On October 14, 2014, a D.C. Superior Court search warrant was executed at the defendant's residence at 3026 0 Street, NW, Washington, D.C. At that time, the defendant was arrested. Numerous items were seized from the defendant's home, including five desktop computers, seven laptop computers, six external hard drives, twenty memory cards, eleven flash drives, an instruction manual for the Recording Device, and another instruction manual for a recording device disguised as a fan.

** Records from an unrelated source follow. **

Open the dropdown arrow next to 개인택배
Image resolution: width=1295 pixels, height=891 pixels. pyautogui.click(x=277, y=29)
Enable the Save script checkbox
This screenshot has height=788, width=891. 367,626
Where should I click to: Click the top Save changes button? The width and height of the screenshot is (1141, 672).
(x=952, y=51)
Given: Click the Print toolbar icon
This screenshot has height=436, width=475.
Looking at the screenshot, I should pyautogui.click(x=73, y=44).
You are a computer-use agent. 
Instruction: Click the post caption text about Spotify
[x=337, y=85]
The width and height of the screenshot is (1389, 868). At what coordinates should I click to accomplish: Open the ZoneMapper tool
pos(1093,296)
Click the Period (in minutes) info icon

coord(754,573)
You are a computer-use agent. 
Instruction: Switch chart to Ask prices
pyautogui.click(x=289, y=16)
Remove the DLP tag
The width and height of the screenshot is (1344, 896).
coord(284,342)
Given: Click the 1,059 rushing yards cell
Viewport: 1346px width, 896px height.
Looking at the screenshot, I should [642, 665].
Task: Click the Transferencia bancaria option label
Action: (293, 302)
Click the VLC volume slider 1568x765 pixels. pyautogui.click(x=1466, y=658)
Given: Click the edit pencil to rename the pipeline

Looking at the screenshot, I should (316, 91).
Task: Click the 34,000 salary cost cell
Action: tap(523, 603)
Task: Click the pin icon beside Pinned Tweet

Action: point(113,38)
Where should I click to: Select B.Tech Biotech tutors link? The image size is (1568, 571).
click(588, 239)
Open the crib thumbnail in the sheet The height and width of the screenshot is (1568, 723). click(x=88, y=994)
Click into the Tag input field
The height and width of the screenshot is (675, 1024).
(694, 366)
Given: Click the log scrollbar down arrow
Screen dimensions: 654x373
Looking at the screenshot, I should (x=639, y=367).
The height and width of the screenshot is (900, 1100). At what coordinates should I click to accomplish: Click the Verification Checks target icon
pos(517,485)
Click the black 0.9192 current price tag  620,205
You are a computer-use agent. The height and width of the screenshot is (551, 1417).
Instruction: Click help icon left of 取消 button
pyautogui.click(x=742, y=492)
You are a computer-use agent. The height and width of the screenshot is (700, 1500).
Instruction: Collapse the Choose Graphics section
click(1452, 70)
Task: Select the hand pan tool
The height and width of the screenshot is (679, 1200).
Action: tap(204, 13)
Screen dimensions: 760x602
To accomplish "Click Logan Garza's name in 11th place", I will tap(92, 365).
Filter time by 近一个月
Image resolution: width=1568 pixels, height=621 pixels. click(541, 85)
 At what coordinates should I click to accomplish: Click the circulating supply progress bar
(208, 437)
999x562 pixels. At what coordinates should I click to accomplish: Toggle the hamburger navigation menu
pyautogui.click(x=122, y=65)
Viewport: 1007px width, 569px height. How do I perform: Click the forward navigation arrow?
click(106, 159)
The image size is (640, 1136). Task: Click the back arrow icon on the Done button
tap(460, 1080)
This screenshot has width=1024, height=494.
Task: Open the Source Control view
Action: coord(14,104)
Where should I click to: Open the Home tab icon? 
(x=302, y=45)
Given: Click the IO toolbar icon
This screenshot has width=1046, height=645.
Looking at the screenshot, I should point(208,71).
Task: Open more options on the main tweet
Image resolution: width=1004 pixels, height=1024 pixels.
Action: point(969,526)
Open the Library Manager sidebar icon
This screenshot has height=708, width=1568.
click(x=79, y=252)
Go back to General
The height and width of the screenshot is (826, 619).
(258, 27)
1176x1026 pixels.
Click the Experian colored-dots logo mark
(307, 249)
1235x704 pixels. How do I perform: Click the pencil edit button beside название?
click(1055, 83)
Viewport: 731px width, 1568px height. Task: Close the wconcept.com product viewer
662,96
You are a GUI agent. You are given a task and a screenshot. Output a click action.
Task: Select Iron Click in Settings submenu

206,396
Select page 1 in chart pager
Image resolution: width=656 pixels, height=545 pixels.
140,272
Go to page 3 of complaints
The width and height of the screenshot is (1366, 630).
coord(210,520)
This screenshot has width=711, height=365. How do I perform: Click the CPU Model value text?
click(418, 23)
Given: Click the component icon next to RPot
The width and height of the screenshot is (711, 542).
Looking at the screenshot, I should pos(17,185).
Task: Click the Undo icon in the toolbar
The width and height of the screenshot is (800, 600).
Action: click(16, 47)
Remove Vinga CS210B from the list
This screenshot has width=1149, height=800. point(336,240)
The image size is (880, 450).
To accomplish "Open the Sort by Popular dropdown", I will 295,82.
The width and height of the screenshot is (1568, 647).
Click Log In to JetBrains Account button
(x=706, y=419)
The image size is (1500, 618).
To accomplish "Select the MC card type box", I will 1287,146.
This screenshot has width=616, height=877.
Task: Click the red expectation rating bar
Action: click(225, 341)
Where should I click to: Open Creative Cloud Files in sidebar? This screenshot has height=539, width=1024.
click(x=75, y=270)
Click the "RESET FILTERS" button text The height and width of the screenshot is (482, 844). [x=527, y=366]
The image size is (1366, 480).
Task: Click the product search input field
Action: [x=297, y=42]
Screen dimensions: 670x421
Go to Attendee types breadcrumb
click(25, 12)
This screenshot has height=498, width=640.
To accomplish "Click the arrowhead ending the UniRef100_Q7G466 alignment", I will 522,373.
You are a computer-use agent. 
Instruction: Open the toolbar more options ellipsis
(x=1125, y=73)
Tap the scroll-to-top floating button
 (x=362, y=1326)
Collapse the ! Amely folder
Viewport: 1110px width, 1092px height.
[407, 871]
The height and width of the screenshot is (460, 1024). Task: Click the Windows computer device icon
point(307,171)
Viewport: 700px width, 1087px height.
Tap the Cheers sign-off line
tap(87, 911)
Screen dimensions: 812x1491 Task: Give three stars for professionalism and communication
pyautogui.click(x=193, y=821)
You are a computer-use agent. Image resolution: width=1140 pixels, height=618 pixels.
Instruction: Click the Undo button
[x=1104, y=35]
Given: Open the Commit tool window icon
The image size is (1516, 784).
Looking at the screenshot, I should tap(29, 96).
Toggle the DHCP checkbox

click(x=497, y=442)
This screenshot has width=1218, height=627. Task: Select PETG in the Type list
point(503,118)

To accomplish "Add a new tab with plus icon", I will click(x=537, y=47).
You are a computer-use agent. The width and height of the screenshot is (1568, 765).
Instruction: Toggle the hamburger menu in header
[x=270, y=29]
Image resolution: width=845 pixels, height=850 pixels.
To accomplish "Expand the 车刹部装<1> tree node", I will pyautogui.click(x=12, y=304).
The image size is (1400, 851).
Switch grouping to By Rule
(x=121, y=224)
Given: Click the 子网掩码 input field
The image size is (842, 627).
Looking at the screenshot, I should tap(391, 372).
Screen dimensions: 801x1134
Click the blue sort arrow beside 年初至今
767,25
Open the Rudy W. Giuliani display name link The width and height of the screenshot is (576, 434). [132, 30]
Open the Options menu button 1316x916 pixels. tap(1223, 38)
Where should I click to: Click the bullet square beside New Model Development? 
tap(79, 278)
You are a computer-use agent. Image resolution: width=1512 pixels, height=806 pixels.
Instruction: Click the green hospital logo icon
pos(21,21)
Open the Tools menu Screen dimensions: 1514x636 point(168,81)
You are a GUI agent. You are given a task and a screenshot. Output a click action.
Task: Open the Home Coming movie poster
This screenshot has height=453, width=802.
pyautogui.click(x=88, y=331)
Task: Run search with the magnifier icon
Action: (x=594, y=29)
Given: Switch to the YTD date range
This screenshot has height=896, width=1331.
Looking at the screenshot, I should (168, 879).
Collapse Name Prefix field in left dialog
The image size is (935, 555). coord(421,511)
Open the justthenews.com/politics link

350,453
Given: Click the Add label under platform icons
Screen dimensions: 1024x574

On October 21, 2014, law enforcement officers executed a search warrant at the defendant's office at Towson University. During that search, investigators seized additional evidence of criminal conduct by the defendant including one laptop computer, a freezer bag containing multiple Secure Digital ("SD") cards, multiple remote controls, multiple instruction pamphlets, two external hard drives, two memory stick hard drives, a Securemate tissue box camera, a Securemate clock camera, a receipt/packing slip in the defendant's name for a clock radio hidden camera, a Securemate computer charger hidden camera, an empty box for a car key microcamera, and other items.
Computer forensic examinations of all of the electronic devices and digital media storage devices seized from the defendant's home and office revealed recordings made by the defendant of at least 52 women who were completely naked in the large showering/changing room of the National Capital Mikvah between March 4,2012, and September 19, 2014, each of whom was recorded undressing and showering on separate instances, sometimes on multiple occasions. These 52 women are the subjects of the criminal Information in this case. None of the 52 women knew she was being recorded, nor consented to being recorded. In some instances, to ensure maximum coverage of the victim's naked body and intimate, private activity, the defendant utilized up to three recording devices at the same time to obtain different angles of each woman being recorded. All of the recording devices were placed on the sink and aimed at the toilet or shower— places where the users of the room were naked or otherwise engaging in private activity. In several of the videos that capture the defendant setting up the equipment, the defendant is seen checking the angle of the camera with his hand, drawing a line in the air to ensure that the lens would adequately capture his intended target.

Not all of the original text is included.